Another two large bribery and corruption scandals, involving major companies who violated FCPA regulations have been reported in recent weeks. You would be forgiven for thinking that cases like these would be consigned to history by now, given the better software automation, heightened controls and increased scrutiny over the past 10 years. The questions this raises are: how is this still going on, how did it happen and could they have been prevented with keener management attention and oversight?
The Dutch telecommunications company Vimpelcom has been fined $795 million after being found paying bribes to a daughter of the Uzbek President in order to win a national telecoms contract. This is the third biggest FCPA fine on record. The bribery payments were recorded in the company systems with some attempt at ambiguous transaction descriptions, and went unnoticed under their reportedly weak and inadequately enforced system of internal control. Vimpelcom have had to appoint a new CEO, CFO, group general counsel and group chief compliance officer, demonstrating not only the high monetary cost but also reputational and personal liability impact for management insufficiently concerned with oversight.
The other case that hit the headlines recently was SAP’s fine of $3.9 million after their sales organization in Mexico offered discounts of up to 82 percent to a local partner, who used the excessive discounts to fund and disguise bribes for new SAP sales contracts. Local management were evidently given the discretion to make unusually aggressive decisions on software discounts with insufficient control and oversight. The more deals they made, the more resources and discretion they were given, exacerbating the problem. The unusually high discounts were recorded as legitimate on the books of SAP’s Mexican subsidiary and were subsequently consolidated into corporate financial statements. More autonomy without corresponding oversight is a high risk, and excessive sales discounts can often be used to cover up a multitude of sins, as this sorry tale exposes. The SAP regional sales manager primarily responsible is currently residing in a very small room with the only handle on the outside!

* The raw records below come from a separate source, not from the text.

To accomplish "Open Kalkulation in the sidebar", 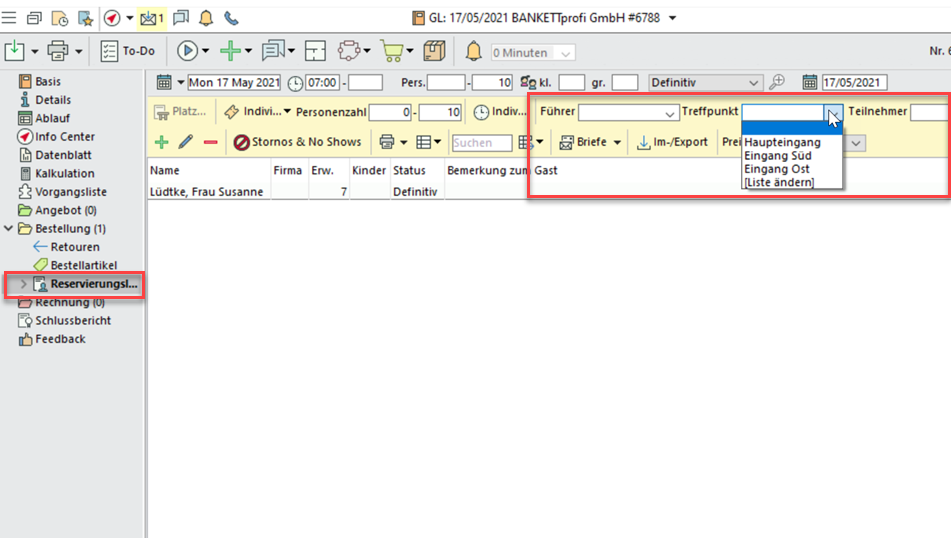I will [x=64, y=173].
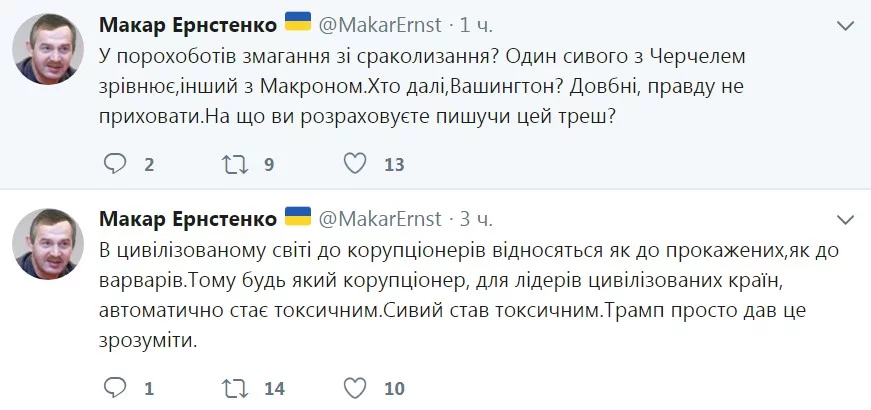The height and width of the screenshot is (410, 871).
Task: Like the second tweet with 10 likes
Action: 354,387
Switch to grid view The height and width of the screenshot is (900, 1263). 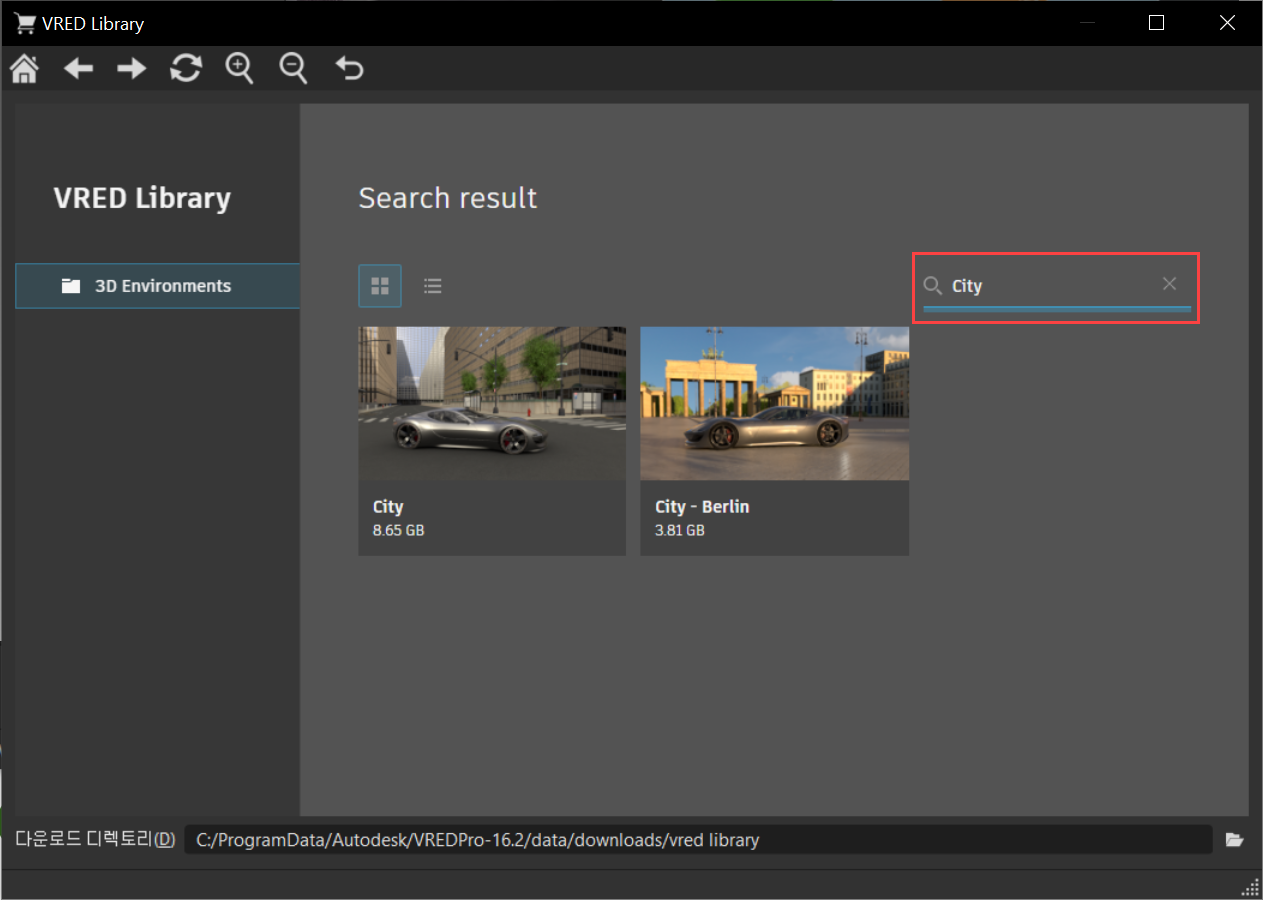click(380, 286)
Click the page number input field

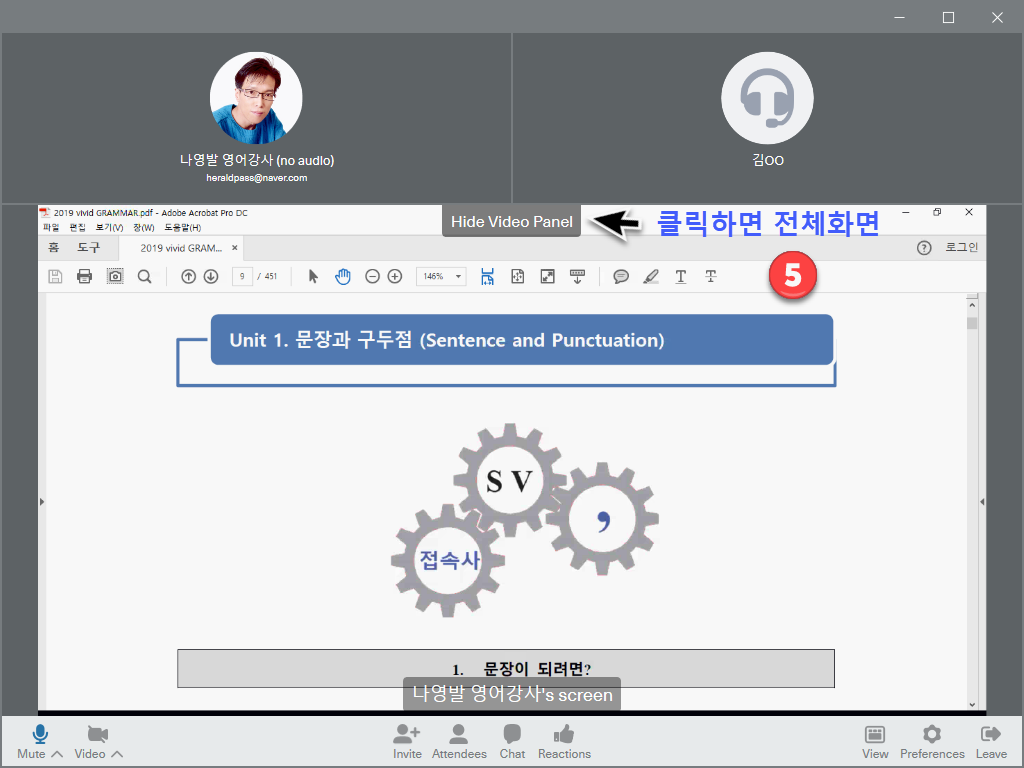tap(242, 277)
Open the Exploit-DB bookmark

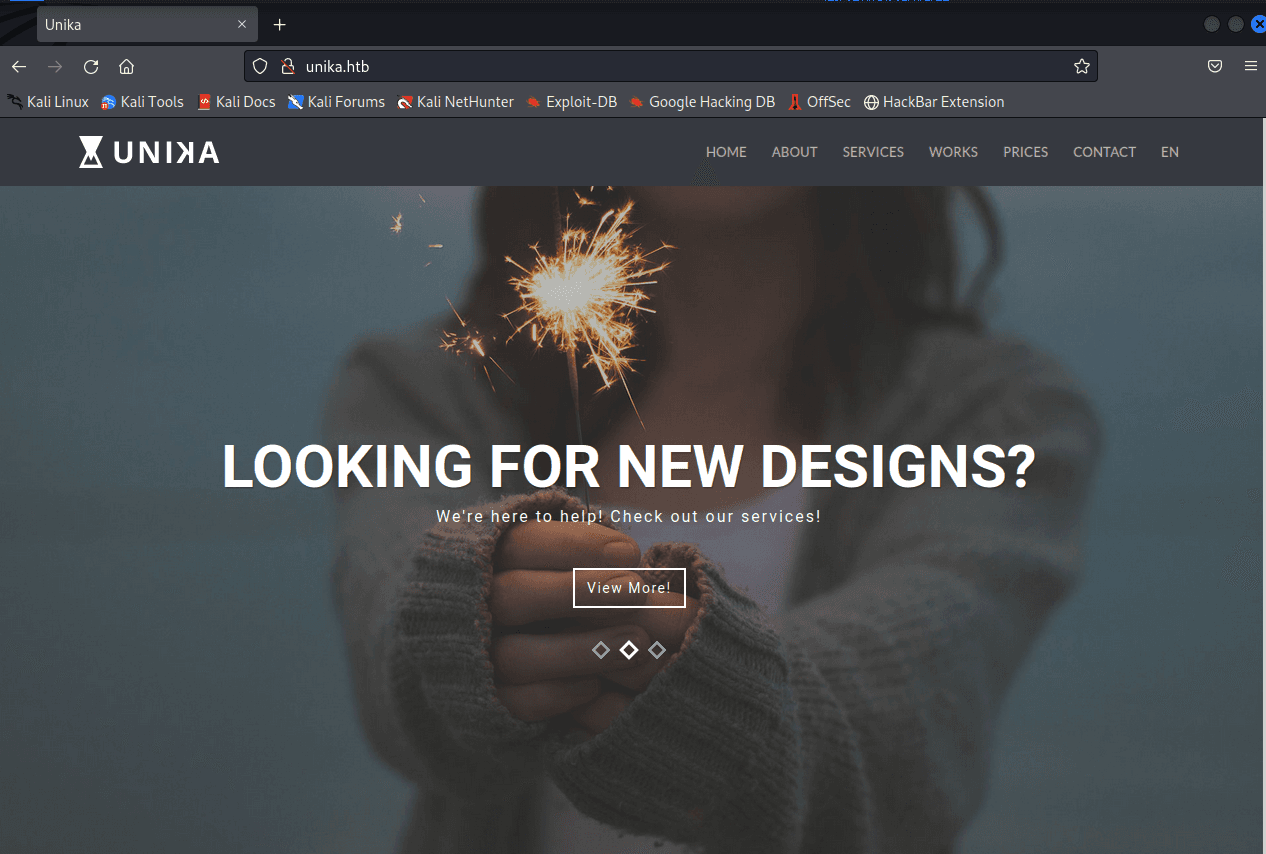pyautogui.click(x=571, y=102)
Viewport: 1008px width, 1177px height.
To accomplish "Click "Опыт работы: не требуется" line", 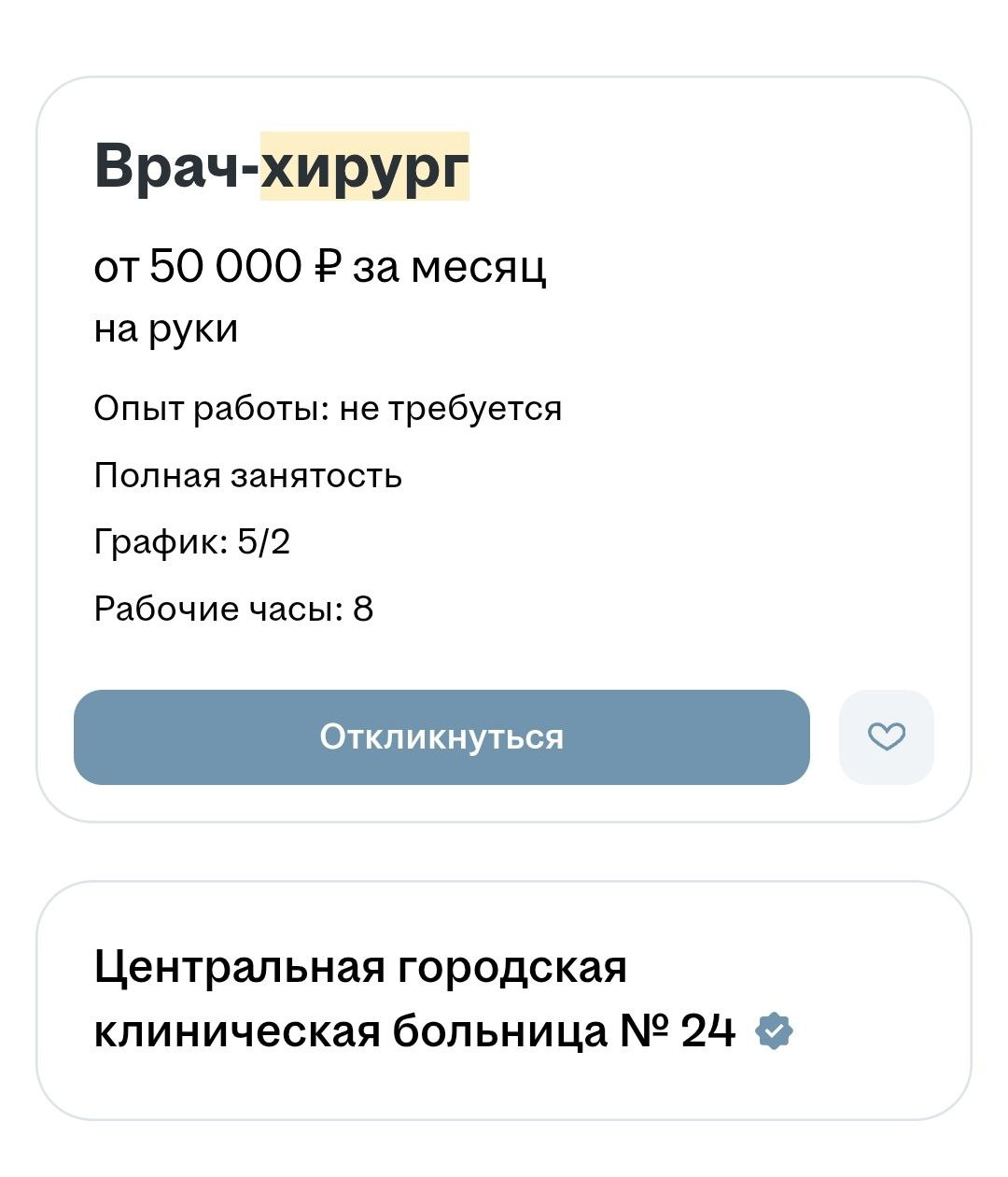I will (328, 409).
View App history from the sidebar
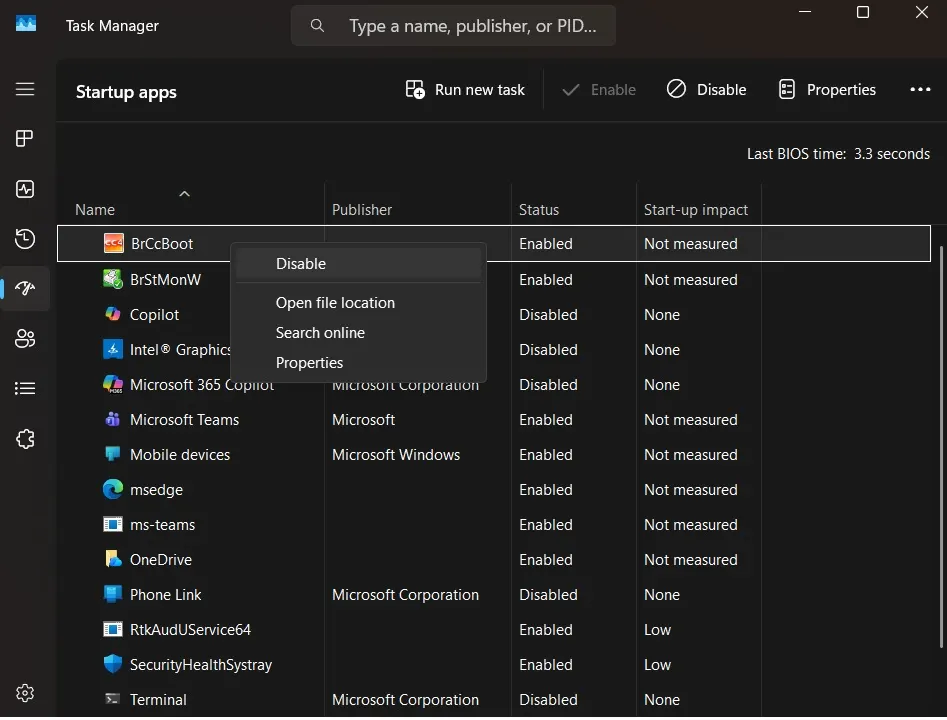Viewport: 947px width, 720px height. click(x=25, y=238)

There are similarities between these cases: They both exemplified lack of oversight at key approval stages. All the transactions were recorded in the companies’ systems, but were disguised just enough to mean a casual observer would not look twice at the corrupt transactions. Systems of policy and controls were being manipulated or circumvented and there was insufficient scrutiny over approvals and little or no transaction level monitoring to catch the anomalous occurrences (think of the tyre tracks in the snow that illustrate circumvention of the parking barrier in our much loved picture below)
It is clear that there can be a big gap between what top management think is happening versus what is actually happening and the reality may be that cursory system and controls reports aren’t telling the full story!
Given the personal liability of executives, senior management obviously want to prevent any such incident with the implementation of corporate ethics, policy management, system-embedded approval controls and oversight of all processes. Clearly, these preventive controls failed in these cases. However, it is clear there is a need for detective monitoring to bring the ‘tyre tracks in the snow’ into stark relief. Independent observers agree that continuous monitoring of all transactions is the missing link. Events like these could well have been detected and addressed early with a system of Continuous Controls Monitoring (CCM) in place. In these cases, management needed warning signs of unusual one-time vendor activity, large scale payment approvals and unprecedented discounts to trigger heightened anti-corruption scrutiny.
The global nature of business makes checking on compliance policies a complicated task. Compliance departments often don’t have the travel budget to be flying regularly to validate what local units are reporting. The concept of ‘materiality’ also sometimes ‘favours’ the smaller outlying operations that get less audit and compliance attention. Automated Continuous Control Monitoring systems can act as a watchdog, both as a preventive deterrent and an efficient detective for wrongdoers.
Continuous Controls Monitoring ensures that business processes and related controls are working as they should, assuring compliance and eliminating error and waste. It identifies exceptions to policy, process or expected results, so not only are you continuously monitoring, but also continuously improving business processes, which results in efficiency gains in many areas.
With record fines for non-compliance and ever greater scrutiny, business cannot be complacent. No-one was expecting these compliance failings. Management needs to ensure that ‘tone at the top’, effective internal controls and efficient transactional oversight are at top of the agenda and invest in effective tools and processes. The reputational pain and the fines when it all goes wrong are enough to seriously damage even the most well established company. It is widely reported that the companies who have put in place a well-developed system of Continuous Controls Monitoring are treated more favourably than those where management have been found to be ‘asleep at the wheel’.
Financial reporting concerns have led to a focus on better control and analytics around the Record to Report (R2R/RtR) process. Concerns with fraud, waste and error have led to a similar focus on the Procure to Pay (P2P/PtP) cycle.
Perhaps it is time that the Sales process of Customer/Order to Cash (O2C/OtC) was exposed to a higher level of systematic scrutiny.